Development¶
Project architecture¶
The architecture and functions of FreqAI are generalized to encourages development of unique features, functions, models, etc.
The class structure and a detailed algorithmic overview is depicted in the following diagram:
As shown, there are three distinct objects comprising FreqAI:
- IFreqaiModel - A singular persistent object containing all the necessary logic to collect, store, and process data, engineer features, run training, and inference models.

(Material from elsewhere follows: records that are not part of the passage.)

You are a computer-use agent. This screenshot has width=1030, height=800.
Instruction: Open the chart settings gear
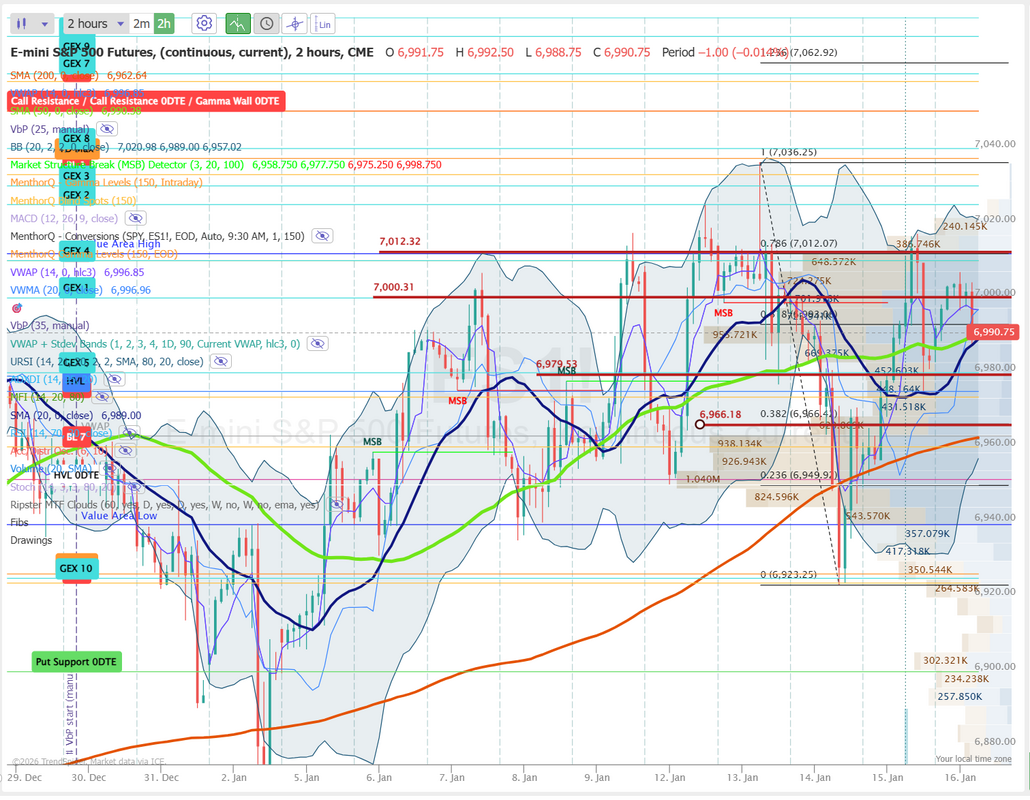tap(204, 23)
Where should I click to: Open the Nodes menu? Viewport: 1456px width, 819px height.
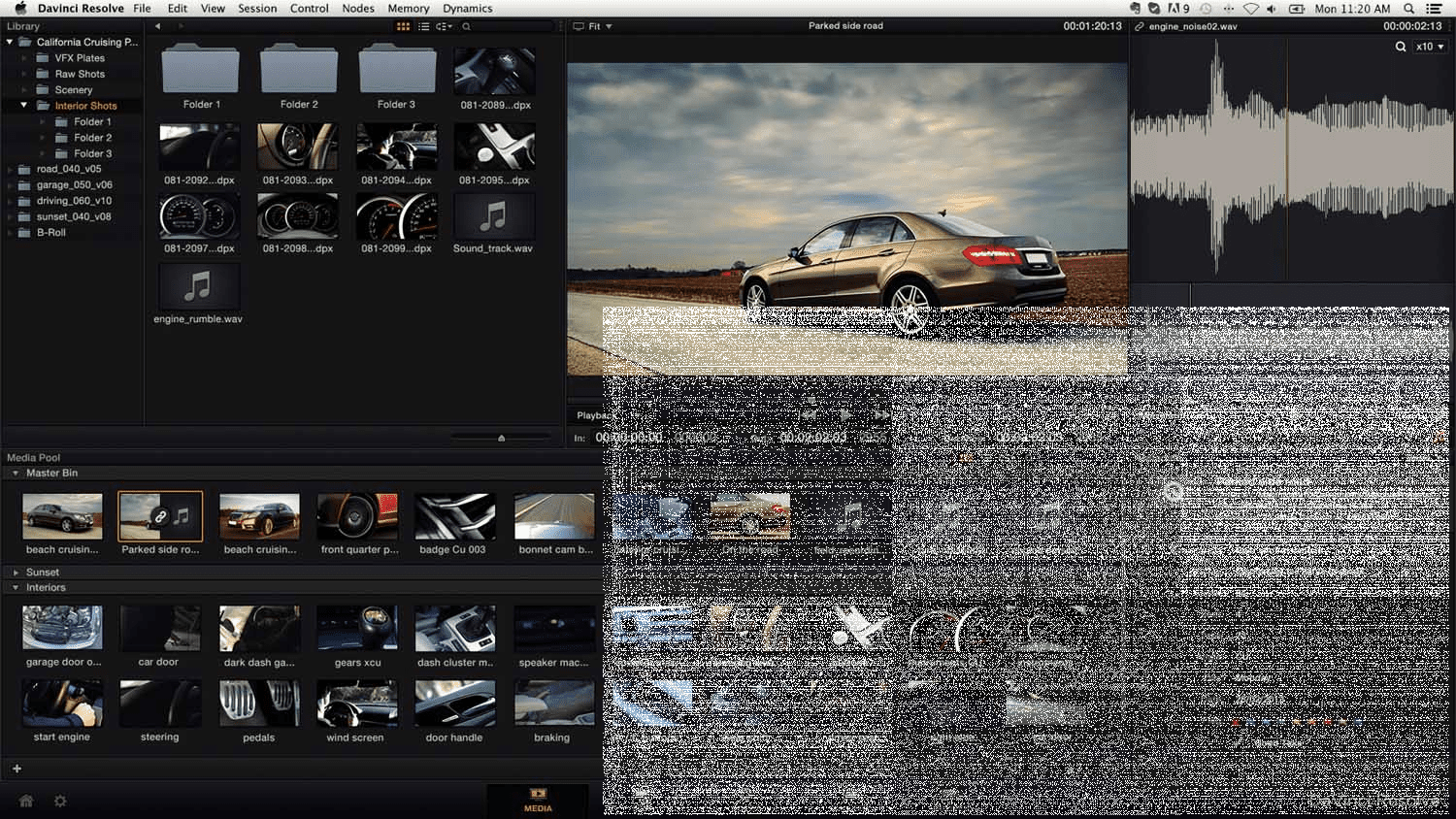[x=357, y=8]
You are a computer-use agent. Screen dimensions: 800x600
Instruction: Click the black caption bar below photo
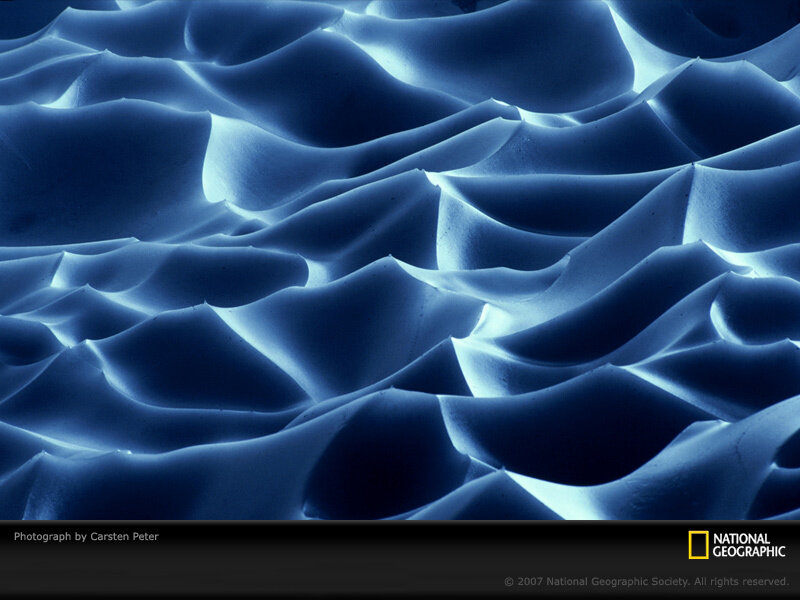(x=400, y=560)
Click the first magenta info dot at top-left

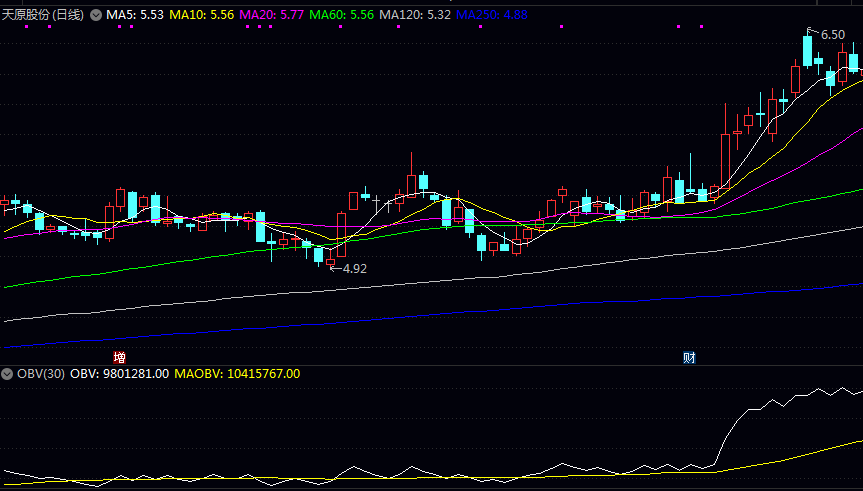tap(26, 26)
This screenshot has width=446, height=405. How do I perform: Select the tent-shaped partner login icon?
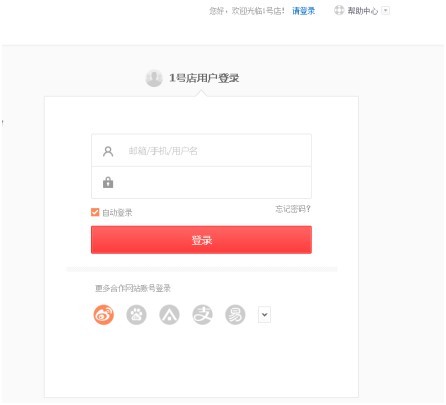point(169,314)
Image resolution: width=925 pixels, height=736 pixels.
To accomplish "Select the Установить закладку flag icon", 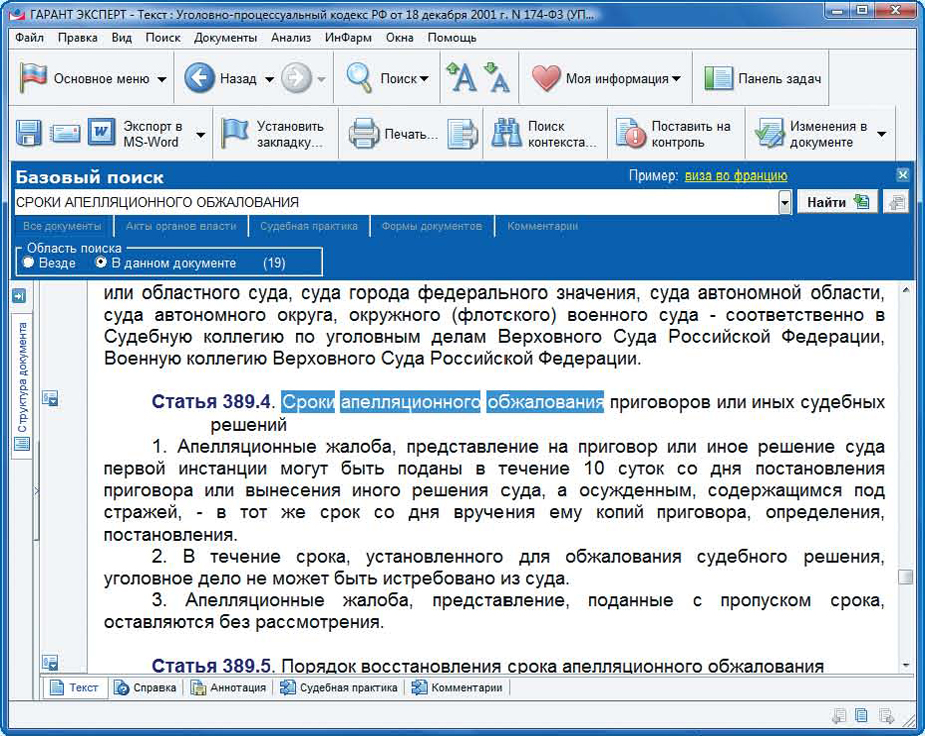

- FreqaiDataKitchen - A non-persistent object which is created uniquely for each unique asset/model. Beyond metadata, it also contains a variety of data processing tools.
- FreqaiDataDrawer - A singular persistent object containing all the historical predictions, models, and save/load methods.
There are a variety of built-in prediction models which inherit directly from IFreqaiModel
. Each of these models have full access to all methods in IFreqaiModel
and can therefore override any of those functions at will. However, advanced users will likely stick to overriding fit()
, train()
, predict()
, and data_cleaning_train/predict()
.
Data handling¶
FreqAI aims to organize model files, prediction data, and meta data in a way that simplifies post-processing and enhances crash resilience by automatic data reloading. The data is saved in a file structure,user_data_dir/models/
, which contains all the data associated with the trainings and backtests. The FreqaiDataKitchen()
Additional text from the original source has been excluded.